Ramos lance donc le pari de faire exister des personnages en quelques scènes, en peu de plans : pari certes à moitié relevé. Les plans où doit se déployer l’endurance des acteurs sont tantôt magnifiques, tantôt ratés, flottants, en deçà de leurs promesses. Redoutant la distribution de bons et de mauvais points, peut-être nous faut-il quand même toucher ici un mot des acteurs. Car le petit Virgil Leclaire tient avec aplomb la moitié du film sur ses épaules, le chanteur Katerine amuse et fait mouche, Carlo Brandt assoit comme d’habitude sa belle, grave et trop rare présence, Dominique Blanc irradie, Lou Castel s’impose sans effort… Par ailleurs, Jean-François Stévenin et Jacques Bonnaffé déçoivent quelque peu, et Hande Kodja (découverte dans Meurtrières de Patrick Grandperret) aurait sans doute mérité un personnage plus étoffé pour pouvoir laisser trace, en si peu de temps, de sa douceur effrontée censée fasciner. Reste évidemment Denis Lavant, dont la forte personnalité, fruste, rauque, investit sans peine l’écran tout en échouant à se hisser, il faut bien le dire, au niveau du mythique personnage. Pas grave, au fond : il y a paradoxalement dans la témérité du film quelque chose d’humble, de secret, de singulier, avec quoi l’acteur s’accorde.

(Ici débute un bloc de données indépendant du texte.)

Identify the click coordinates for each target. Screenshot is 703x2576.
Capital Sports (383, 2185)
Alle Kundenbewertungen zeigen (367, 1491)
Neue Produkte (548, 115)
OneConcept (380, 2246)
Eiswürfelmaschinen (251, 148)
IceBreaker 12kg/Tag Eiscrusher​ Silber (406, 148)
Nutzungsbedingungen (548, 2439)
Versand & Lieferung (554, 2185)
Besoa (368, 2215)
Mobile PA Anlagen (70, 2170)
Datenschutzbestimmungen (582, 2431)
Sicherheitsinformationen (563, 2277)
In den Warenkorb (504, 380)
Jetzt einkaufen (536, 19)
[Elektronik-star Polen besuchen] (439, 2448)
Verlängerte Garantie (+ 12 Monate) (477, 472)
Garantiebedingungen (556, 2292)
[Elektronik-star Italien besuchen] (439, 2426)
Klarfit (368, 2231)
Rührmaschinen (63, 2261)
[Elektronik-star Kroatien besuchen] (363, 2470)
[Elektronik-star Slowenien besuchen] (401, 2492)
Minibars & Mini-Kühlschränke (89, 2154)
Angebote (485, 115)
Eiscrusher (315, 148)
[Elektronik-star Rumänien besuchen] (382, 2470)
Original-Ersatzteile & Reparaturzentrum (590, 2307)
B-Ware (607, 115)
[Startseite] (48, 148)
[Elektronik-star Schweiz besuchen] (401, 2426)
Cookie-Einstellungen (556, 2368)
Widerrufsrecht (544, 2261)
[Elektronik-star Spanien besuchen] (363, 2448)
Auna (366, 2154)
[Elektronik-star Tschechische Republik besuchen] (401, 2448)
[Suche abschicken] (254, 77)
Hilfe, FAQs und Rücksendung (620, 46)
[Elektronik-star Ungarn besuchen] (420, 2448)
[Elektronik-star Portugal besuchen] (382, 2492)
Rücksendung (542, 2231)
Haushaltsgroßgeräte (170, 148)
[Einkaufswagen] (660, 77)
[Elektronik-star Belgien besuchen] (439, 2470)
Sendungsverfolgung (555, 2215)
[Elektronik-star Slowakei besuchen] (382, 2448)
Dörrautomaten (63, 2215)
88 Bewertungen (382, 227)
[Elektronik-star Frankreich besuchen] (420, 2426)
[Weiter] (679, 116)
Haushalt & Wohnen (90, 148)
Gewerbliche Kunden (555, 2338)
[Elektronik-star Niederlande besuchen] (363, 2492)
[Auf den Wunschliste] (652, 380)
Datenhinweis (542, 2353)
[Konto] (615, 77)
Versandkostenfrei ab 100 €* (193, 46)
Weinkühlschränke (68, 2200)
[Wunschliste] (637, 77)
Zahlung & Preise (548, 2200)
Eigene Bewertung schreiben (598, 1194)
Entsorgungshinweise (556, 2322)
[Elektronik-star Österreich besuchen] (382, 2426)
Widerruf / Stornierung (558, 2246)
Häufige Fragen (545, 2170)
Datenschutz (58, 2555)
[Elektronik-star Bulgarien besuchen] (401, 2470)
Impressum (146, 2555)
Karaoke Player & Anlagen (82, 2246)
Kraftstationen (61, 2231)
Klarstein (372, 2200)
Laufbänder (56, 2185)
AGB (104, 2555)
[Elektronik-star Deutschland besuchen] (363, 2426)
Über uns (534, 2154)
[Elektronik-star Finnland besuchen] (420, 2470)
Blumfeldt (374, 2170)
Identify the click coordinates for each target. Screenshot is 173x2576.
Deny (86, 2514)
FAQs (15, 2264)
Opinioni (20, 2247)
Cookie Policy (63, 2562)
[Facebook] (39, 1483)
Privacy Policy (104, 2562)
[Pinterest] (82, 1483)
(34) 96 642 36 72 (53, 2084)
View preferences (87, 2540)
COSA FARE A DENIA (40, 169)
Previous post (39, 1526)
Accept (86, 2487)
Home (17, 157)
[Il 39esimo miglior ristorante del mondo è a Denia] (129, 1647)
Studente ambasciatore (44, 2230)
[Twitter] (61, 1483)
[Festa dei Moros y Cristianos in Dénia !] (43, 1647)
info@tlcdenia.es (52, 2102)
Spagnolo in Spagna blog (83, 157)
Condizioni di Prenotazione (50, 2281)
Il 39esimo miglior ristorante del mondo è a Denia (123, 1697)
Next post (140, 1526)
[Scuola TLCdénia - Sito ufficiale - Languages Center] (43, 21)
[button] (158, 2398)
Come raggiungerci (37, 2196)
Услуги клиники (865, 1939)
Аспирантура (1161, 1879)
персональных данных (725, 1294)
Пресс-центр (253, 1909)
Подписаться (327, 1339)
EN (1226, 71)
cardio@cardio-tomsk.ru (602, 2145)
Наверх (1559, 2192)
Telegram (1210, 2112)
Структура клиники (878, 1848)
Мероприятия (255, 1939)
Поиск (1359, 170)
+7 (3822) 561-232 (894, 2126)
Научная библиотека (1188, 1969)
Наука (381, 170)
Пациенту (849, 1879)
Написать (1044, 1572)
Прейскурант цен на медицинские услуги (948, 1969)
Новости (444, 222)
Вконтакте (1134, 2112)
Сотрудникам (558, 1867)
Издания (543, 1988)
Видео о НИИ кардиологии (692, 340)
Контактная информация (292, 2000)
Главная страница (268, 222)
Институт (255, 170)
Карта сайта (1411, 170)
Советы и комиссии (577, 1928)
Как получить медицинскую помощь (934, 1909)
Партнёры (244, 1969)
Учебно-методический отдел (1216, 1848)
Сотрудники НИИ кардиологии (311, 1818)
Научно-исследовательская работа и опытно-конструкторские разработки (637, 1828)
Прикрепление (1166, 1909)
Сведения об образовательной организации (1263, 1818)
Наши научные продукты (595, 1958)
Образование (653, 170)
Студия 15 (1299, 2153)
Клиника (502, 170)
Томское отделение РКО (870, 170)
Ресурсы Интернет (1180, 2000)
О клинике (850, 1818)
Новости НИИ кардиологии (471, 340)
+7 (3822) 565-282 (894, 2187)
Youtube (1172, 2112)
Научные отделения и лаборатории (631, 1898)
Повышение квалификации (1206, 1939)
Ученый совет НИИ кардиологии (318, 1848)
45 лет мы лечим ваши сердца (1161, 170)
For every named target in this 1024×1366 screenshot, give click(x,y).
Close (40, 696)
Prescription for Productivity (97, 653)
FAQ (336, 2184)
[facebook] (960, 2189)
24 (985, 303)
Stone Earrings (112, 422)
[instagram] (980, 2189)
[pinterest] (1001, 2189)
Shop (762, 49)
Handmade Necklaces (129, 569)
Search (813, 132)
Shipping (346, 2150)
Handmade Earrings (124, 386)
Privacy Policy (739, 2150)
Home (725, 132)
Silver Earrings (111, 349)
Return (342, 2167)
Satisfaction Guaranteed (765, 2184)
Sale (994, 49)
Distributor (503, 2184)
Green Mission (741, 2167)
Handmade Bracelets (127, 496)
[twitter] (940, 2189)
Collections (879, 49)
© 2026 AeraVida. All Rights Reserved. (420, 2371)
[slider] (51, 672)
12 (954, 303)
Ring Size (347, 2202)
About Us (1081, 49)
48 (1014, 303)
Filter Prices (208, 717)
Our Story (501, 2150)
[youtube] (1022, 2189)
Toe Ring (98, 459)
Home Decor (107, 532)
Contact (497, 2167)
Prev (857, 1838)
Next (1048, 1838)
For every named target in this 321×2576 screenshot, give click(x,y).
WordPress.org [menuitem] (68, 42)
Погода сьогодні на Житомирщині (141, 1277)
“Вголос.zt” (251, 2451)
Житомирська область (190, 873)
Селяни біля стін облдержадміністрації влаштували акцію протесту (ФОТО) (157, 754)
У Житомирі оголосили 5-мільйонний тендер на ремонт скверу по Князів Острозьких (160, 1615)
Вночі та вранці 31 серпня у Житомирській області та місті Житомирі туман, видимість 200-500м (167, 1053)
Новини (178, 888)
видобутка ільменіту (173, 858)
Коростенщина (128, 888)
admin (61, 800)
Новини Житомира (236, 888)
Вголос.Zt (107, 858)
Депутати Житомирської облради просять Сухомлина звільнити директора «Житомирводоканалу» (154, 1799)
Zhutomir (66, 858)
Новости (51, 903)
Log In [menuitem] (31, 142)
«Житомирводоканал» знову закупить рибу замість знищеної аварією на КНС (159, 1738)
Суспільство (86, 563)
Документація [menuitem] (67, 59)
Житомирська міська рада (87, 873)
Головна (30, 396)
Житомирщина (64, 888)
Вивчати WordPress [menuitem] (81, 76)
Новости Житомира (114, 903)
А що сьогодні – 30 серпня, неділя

On rétorquera que l’ambition, c’est bien beau, mais si on n’est pas à sa hauteur, c’est un peu dommage. On n’aura pas tort. Comme il est réjouissant, pourtant, de voir le cinéma français s’aventurer vers ces rivages-ci ! Lesquels ? Ceux du romanesque (le vrai, le grand, l’épique – pas le romanesque truffaldien, étriqué, laid, vain !), de la sensualité décomplexée (débarrassée de la violence de la chair triste), du symbolisme audacieux (loin des discours tout faits comme du plat naturalisme). Il y a quelque chose d’Arnaud des Pallières chez Philippe Ramos qui, comme l’auteur d’Adieu (le film français le plus fou de ces dernières années rendait déjà hommage à Moby Dick, réinventait déjà l’usage de la voix off, employait déjà Carlo Brandt), écrit, réalise et monte tout seul. Sans réussir pleinement son film, il atteint pourtant un rang supérieur à l’étiquette frustrante de « prometteur » et, dans le sillage de Jean-Claude Brisseau, d’Alain Guiraudie ou du Serge Bozon de La France, ajoute son nom à la liste des originaux qui font honneur au cinéma français.